- [WORK INSTRUCTIONS]: Can you render the entries as a JSON list of strings, one string per line and no blank lines, starting at the line that contains "Task: Copy the selected calculation diagram" and ending at the end of the entries? Leave the pictures out.

A block of data:

— START —

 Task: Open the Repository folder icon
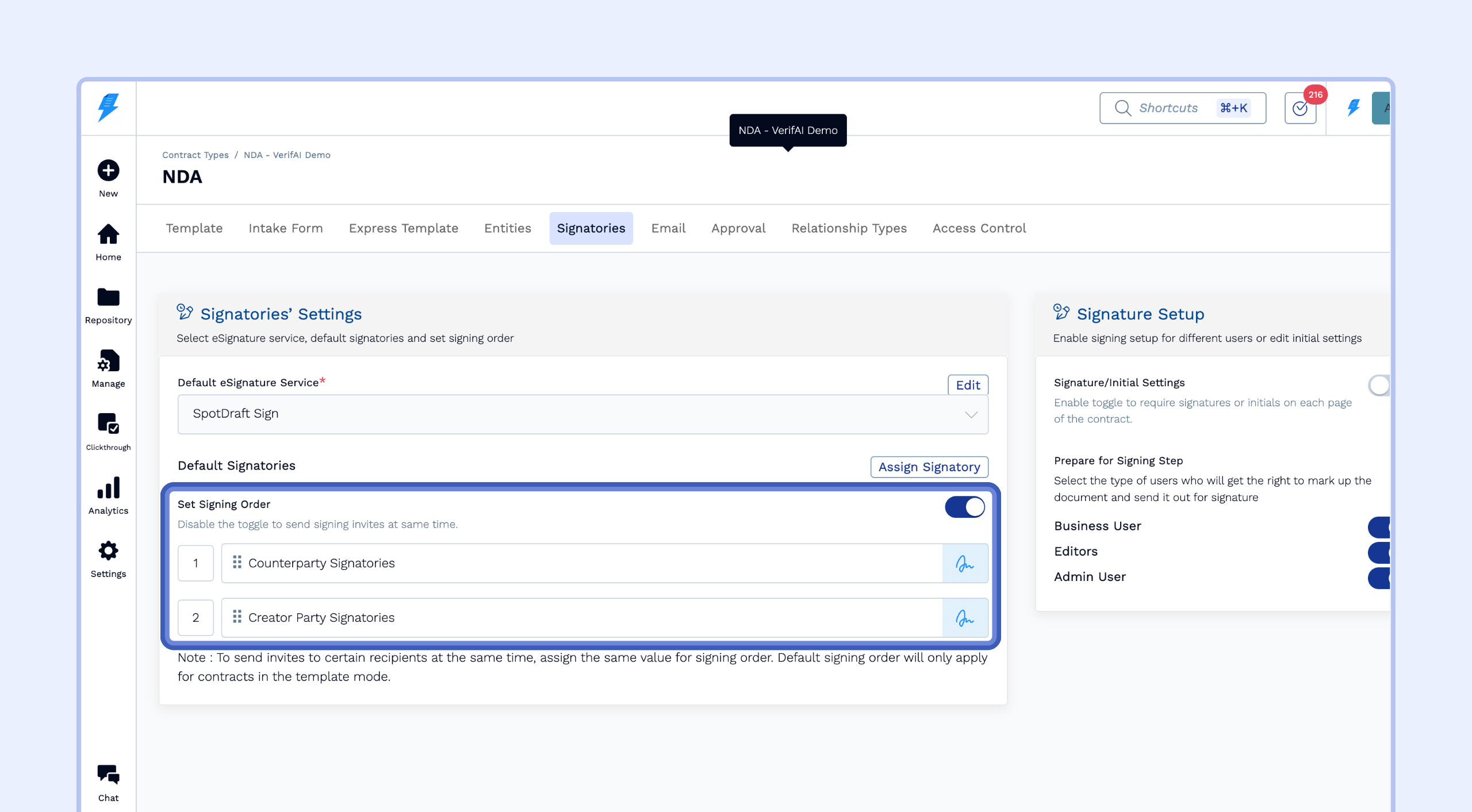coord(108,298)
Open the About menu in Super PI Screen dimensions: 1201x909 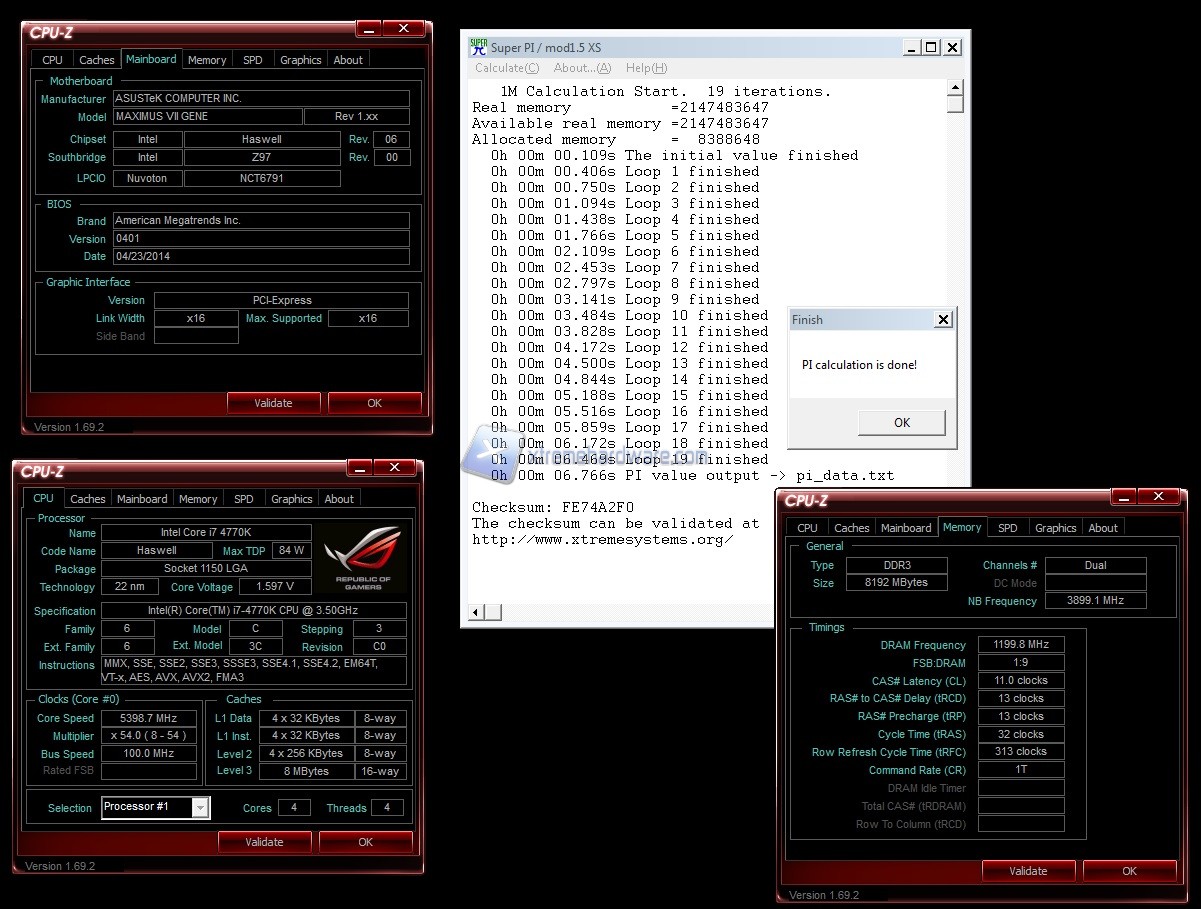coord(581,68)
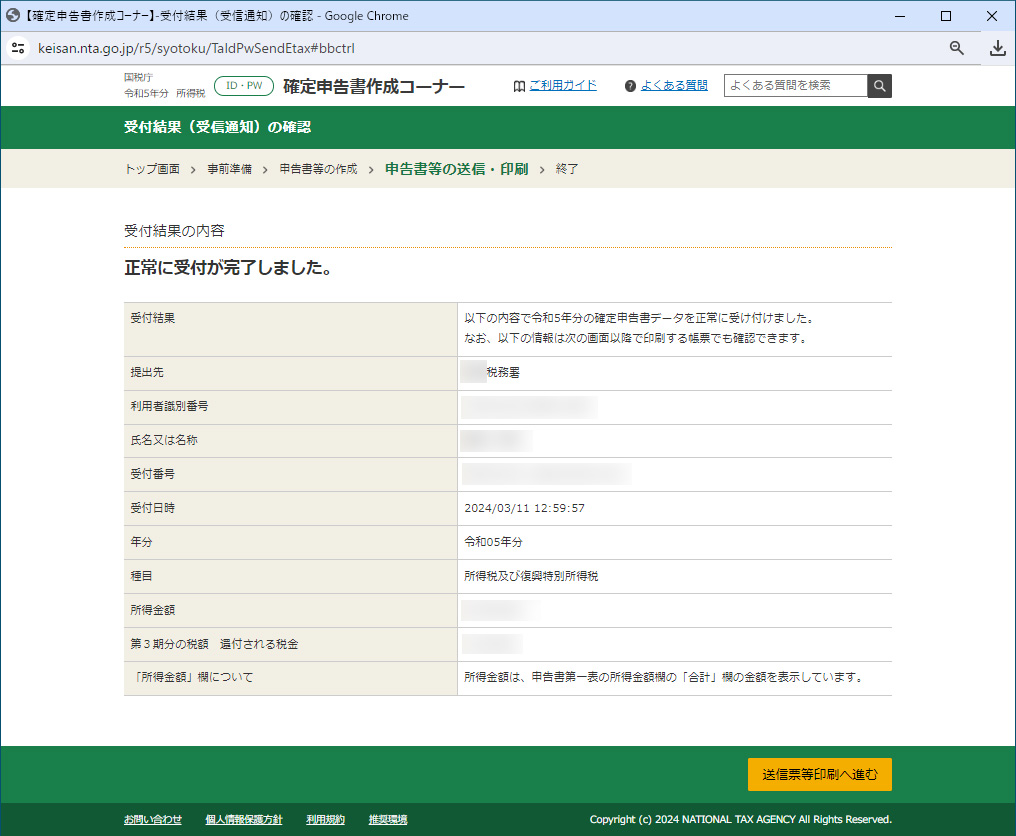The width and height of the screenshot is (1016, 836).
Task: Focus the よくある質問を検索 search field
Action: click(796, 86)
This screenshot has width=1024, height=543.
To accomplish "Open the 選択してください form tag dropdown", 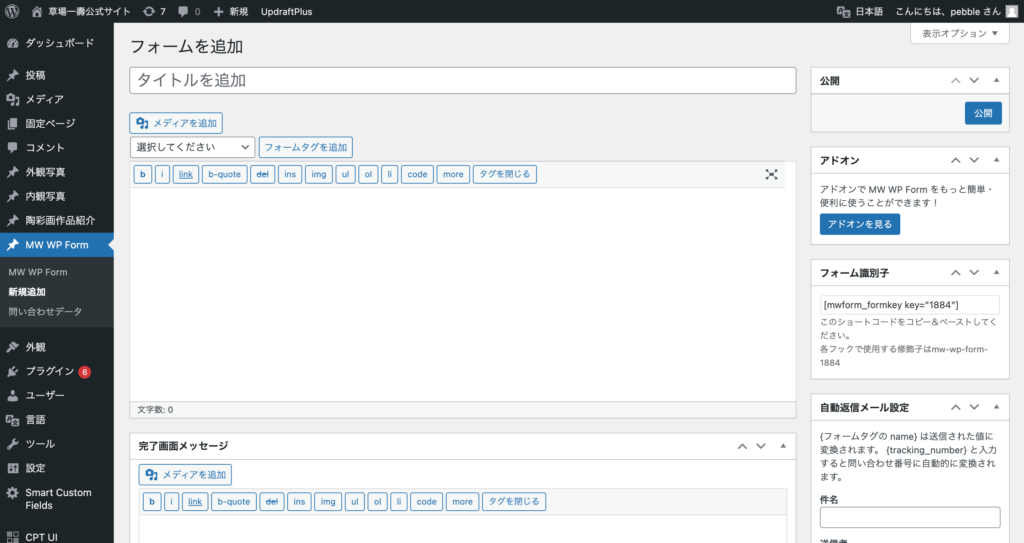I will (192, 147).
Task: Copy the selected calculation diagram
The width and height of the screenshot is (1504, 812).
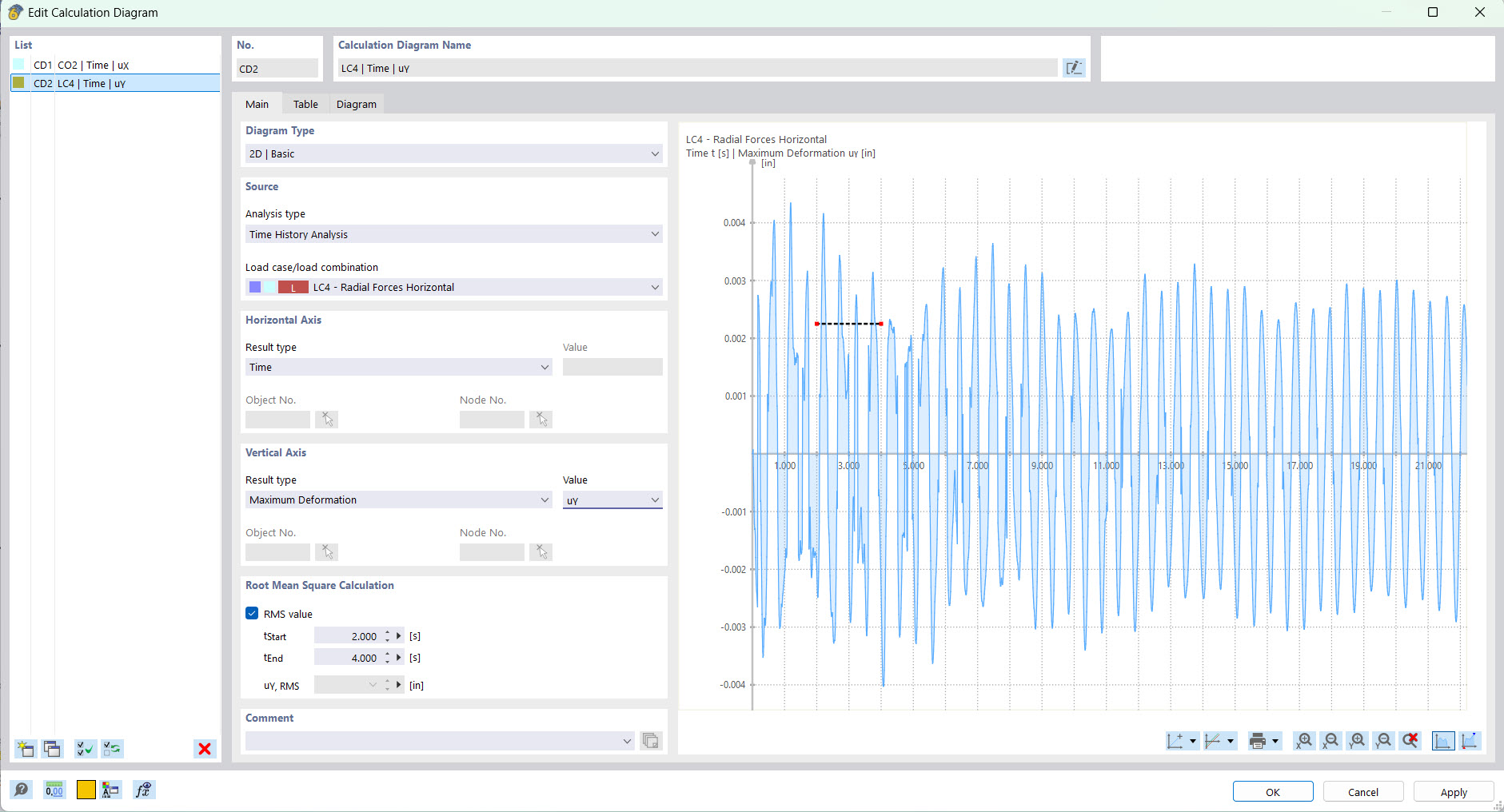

— END —

- [FULL OUTPUT]:
[
  "Task: Copy the selected calculation diagram",
  "The width and height of the screenshot is (1504, 812)."
]